Task goal: Copy each line from the records below in which the word "size" is found.

Listed entries:
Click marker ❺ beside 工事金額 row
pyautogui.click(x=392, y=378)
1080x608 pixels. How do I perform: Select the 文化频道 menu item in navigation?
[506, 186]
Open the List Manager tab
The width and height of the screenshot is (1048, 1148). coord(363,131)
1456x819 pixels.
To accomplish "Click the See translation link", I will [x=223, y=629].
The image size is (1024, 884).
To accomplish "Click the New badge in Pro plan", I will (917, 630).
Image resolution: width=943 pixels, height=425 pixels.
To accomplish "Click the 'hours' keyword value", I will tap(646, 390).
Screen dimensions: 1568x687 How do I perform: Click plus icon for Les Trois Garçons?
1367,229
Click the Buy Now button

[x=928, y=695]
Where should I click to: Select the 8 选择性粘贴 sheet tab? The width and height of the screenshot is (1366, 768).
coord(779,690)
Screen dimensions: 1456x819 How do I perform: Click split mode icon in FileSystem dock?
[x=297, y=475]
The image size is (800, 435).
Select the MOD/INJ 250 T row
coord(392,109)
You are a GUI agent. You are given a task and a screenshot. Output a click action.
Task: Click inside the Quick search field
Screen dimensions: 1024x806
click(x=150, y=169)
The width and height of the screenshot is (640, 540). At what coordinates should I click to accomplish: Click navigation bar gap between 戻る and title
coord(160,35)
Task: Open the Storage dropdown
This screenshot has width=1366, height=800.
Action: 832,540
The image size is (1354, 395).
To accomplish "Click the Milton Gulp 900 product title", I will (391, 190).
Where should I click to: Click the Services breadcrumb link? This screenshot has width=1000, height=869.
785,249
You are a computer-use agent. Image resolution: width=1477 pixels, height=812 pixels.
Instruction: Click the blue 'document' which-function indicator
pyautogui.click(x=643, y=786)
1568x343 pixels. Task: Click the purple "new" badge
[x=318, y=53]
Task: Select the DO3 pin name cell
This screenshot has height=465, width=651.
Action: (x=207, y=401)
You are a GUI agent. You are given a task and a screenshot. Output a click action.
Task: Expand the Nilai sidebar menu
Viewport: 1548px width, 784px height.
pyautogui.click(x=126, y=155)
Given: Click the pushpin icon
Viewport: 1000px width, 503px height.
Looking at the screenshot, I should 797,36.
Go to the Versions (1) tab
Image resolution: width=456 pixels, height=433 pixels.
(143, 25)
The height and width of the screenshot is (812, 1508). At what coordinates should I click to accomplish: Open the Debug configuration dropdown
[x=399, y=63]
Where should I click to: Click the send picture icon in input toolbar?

Result for this exercise:
The image size is (1024, 884).
The image size is (800, 435).
The image size is (1354, 395).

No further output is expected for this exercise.